Bizleri imha etmek için üzerimize yüzlerce ton kazan bombası, onlarca parça tesirli roket attınız.
Gerillayı yok etmek için bin bir savaş hileleri taktiklerinizi kullanıp, keşif uçaklarınızla yerimizi deşifre etmeye çalıştınız. Her türlü taktiği denediniz.
Başaramadınız, başaramayacaksınız!
Oligarşi, dağlarda sadece PKK gerillalarını aramıyordu. Aynı zamanda Türkiyeli devrimcileri de arıyordu.
Oligarşi dağlarda bizi arıyorken, biz oradaydık. Mevzilerimizde beklemedeydik. Terk etmedik mevzilerimizi.
Üzerimizde dalış yapıp, etrafımızı bombaladıklarında bir yanda mevzilerimizden izlerken diğer yandan sohbet ve muhabbetimize devam ediyorduk. Ne kaçtık, nede geri çekildik.
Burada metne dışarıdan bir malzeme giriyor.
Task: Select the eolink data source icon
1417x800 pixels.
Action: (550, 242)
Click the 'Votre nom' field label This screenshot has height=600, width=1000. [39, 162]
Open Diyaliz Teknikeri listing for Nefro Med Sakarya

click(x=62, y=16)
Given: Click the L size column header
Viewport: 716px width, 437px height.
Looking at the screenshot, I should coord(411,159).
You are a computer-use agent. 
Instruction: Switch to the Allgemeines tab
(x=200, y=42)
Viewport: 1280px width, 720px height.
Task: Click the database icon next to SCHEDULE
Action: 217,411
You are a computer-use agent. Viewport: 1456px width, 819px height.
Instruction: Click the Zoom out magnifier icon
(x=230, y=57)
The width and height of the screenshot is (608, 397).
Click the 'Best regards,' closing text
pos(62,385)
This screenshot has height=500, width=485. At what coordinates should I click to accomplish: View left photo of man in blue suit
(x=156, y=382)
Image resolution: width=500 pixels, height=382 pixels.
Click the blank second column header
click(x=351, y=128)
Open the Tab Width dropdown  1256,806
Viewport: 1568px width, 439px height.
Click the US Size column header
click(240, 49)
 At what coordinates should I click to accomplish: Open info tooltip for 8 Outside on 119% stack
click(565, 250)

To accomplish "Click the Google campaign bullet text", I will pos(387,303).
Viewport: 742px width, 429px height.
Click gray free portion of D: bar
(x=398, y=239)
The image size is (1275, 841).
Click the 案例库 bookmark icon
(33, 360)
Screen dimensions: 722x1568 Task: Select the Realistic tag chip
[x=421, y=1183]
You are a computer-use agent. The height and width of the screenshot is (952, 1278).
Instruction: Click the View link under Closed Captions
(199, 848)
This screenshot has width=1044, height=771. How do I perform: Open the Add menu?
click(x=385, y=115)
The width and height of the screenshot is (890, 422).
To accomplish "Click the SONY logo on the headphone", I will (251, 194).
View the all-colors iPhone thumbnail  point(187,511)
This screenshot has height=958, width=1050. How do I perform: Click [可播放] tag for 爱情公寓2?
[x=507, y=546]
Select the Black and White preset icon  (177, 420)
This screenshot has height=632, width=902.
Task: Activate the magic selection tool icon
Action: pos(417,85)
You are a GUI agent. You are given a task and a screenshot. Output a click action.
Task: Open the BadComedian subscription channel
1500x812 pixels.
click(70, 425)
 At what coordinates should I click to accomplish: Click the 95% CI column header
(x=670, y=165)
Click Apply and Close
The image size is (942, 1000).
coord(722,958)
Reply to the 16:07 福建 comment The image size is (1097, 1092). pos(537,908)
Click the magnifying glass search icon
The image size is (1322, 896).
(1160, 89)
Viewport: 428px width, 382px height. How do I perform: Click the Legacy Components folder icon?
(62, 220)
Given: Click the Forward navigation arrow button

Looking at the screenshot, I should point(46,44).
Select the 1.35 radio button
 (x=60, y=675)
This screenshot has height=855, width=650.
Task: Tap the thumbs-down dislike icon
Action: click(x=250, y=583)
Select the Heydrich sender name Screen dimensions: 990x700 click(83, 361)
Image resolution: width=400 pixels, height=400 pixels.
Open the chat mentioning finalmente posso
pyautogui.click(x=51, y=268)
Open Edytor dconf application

Oligarşinin gelişmiş tüm teknik donanımına karşı tek güvencemiz olan dağlara sırtımızı yasladık. Kırk yıldır PKK gerillalarını koruyan, kollayan dağlara emanet ettik bedenimizi. Kürdistan’ın çetin dağları bizi korumakla kalmadı, korkularımızı, zaaflarımızı tokat gibi yüzümüze çarptı. İrademizi daha da güçlendirdi.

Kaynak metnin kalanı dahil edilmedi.